I remember my first overnight camping trip with my school in the 4th grade to the valley of the Iguaque River in Colombia:
I am excited to be joining the school tradition of taking all students on an annual overnight excursion. Every class gathers their large canvas tents and massive cooking pots and gets on a bus for a few hours heading towards a mountain or river valley. Each class goes to a different destination. My class gets off the bus for a few miles hike to our camping destination. We take turns along the way carrying the tents and cooking pots between two people, using a pole to hang the items so that they could split the weight.
Once on site, we work together to set up the large canvas tents and set up a fire pit where we will cook our meals. We, the students, will cook during the trip, and even if we cannot predict the results, we relish the opportunity. That day, we gather water from the river so close to where the river was born, and as I tend the pot with that water in it, my brain works hard to try to understand its origins. A day or two in, I walk along the “herreros trails”, which had been laid in stone during the time of the Spanish colonizers. I imagine the trails being there before horses and mules traversed the Andes carrying Conquistadores looking for El Dorado’s gold, and that at some point it may have served as trails for the original people of the Andes as they trekked to their sacred meadows and lakes.

-- Lines contained in a dataset --

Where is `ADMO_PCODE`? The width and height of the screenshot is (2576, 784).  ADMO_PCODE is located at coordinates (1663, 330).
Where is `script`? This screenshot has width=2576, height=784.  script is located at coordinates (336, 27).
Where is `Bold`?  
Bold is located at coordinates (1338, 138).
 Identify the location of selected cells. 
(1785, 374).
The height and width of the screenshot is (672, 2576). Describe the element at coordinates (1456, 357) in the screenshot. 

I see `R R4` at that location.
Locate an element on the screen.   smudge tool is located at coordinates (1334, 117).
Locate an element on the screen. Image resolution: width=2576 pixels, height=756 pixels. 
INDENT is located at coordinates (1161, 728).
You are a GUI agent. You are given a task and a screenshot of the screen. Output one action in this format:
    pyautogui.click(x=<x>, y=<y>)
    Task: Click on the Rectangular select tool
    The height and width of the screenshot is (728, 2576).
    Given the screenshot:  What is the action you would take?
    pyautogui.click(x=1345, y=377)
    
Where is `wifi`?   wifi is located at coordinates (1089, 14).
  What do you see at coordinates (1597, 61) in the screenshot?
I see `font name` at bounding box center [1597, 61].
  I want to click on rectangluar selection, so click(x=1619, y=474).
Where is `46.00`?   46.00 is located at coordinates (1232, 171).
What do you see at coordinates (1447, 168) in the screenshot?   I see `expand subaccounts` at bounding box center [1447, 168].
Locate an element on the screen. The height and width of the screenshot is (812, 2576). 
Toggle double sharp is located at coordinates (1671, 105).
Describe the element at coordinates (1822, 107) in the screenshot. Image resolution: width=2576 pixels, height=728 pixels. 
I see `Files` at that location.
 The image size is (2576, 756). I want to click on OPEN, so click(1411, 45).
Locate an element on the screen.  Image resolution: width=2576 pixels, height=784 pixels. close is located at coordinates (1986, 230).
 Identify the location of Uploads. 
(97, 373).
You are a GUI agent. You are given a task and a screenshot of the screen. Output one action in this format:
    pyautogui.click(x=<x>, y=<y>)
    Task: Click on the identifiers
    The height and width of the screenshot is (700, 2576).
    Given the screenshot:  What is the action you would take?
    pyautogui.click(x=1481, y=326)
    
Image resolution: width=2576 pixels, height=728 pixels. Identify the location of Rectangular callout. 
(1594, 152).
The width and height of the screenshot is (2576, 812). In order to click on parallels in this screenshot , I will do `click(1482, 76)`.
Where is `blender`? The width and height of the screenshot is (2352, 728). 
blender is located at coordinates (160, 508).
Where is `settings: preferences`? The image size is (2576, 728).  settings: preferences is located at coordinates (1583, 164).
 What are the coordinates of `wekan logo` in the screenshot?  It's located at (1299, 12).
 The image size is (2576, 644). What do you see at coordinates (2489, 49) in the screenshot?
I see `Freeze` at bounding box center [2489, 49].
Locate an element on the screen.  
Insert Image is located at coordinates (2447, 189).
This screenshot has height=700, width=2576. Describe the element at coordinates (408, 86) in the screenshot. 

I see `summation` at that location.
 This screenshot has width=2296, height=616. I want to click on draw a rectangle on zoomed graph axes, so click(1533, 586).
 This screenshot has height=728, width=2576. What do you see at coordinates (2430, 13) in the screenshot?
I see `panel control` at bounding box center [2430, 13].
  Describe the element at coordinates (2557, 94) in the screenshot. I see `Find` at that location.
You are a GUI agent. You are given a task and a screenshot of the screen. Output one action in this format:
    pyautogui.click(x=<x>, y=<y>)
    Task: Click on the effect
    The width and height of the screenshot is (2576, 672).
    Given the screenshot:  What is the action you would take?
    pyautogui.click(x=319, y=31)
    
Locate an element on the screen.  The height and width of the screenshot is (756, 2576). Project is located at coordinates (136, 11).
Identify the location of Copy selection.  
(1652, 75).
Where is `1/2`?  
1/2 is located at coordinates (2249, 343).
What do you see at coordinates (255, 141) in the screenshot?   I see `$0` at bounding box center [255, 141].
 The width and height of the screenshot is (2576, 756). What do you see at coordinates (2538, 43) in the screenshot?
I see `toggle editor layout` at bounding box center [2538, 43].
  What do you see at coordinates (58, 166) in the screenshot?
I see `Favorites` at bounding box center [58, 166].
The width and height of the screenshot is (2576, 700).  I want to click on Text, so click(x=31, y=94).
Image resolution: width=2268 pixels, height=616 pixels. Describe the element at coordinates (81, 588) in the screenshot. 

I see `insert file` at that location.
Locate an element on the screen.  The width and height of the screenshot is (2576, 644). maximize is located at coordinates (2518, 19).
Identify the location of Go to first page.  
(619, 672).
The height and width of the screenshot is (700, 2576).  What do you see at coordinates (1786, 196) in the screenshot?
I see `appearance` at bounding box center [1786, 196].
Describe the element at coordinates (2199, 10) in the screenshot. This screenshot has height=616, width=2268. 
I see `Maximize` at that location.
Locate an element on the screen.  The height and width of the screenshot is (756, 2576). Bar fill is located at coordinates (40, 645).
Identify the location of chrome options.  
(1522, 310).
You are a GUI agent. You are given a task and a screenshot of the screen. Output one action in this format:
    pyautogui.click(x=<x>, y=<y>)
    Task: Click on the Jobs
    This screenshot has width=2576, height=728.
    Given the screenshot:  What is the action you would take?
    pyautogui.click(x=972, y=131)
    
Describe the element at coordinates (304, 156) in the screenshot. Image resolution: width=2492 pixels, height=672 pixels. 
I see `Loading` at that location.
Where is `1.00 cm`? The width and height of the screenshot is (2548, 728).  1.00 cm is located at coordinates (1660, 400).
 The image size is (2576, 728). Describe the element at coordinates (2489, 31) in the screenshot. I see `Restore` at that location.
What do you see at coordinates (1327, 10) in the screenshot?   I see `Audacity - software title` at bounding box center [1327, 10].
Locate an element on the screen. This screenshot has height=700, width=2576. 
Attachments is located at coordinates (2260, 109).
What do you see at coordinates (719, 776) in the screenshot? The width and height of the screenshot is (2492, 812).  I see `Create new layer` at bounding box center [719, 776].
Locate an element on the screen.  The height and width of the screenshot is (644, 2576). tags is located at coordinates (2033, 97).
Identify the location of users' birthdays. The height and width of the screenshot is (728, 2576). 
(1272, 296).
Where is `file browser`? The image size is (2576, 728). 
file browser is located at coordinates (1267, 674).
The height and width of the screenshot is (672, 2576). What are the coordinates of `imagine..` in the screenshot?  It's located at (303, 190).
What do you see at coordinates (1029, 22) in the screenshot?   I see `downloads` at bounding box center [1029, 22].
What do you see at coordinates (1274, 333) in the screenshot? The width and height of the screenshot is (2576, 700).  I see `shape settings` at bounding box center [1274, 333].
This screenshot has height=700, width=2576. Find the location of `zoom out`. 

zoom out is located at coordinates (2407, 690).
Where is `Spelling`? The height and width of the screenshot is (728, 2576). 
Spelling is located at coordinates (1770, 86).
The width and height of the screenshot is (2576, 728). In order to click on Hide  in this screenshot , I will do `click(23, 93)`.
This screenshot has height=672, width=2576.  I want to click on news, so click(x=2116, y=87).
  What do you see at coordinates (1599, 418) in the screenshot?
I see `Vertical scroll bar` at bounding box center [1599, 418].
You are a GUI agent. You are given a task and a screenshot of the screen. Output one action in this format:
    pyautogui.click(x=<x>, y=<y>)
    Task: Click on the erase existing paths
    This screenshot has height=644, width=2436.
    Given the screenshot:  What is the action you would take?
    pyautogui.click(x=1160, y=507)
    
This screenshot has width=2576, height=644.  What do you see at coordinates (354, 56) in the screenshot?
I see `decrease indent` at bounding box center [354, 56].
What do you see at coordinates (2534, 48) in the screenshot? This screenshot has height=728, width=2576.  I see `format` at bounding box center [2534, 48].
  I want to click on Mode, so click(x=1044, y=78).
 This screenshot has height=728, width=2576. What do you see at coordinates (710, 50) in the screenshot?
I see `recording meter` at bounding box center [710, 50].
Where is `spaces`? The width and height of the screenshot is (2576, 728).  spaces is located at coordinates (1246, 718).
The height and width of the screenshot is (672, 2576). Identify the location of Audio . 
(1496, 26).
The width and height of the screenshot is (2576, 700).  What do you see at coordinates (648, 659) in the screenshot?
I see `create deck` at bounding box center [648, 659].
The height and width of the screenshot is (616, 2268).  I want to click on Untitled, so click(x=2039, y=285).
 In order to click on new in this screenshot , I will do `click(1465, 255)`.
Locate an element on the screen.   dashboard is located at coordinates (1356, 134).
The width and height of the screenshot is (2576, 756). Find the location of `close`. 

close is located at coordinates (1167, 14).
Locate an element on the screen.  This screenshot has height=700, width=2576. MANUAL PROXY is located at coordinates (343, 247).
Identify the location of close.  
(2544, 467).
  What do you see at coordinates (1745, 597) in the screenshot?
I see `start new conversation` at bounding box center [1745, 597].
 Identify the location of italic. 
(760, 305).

-- Task list --
A. Repeat the camping trip passage word for word, everything from "Once on site, we" down to "meadows and lakes.".
B. Decide whether each statement agrees with the camping trip passage. Answer yes or no and quote the words that settle it. (i) Every class travels to the same destination. (ii) The students cook their own meals on the trip. (iii) The "herreros trails" were laid in stone during the time of the Spanish colonizers.
The lines are separate material, unrelated to the camping trip passage.

-- Expected outputs --
A.
Once on site, we work together to set up the large canvas tents and set up a fire pit where we will cook our meals. We, the students, will cook during the trip, and even if we cannot predict the results, we relish the opportunity. That day, we gather water from the river so close to where the river was born, and as I tend the pot with that water in it, my brain works hard to try to understand its origins. A day or two in, I walk along the “herreros trails”, which had been laid in stone during the time of the Spanish colonizers. I imagine the trails being there before horses and mules traversed the Andes carrying Conquistadores looking for El Dorado’s gold, and that at some point it may have served as trails for the original people of the Andes as they trekked to their sacred meadows and lakes.

B.
(i) No: "Each class goes to a different destination."
(ii) Yes: "We, the students, will cook during the trip"
(iii) Yes: "which had been laid in stone during the time of the Spanish colonizers"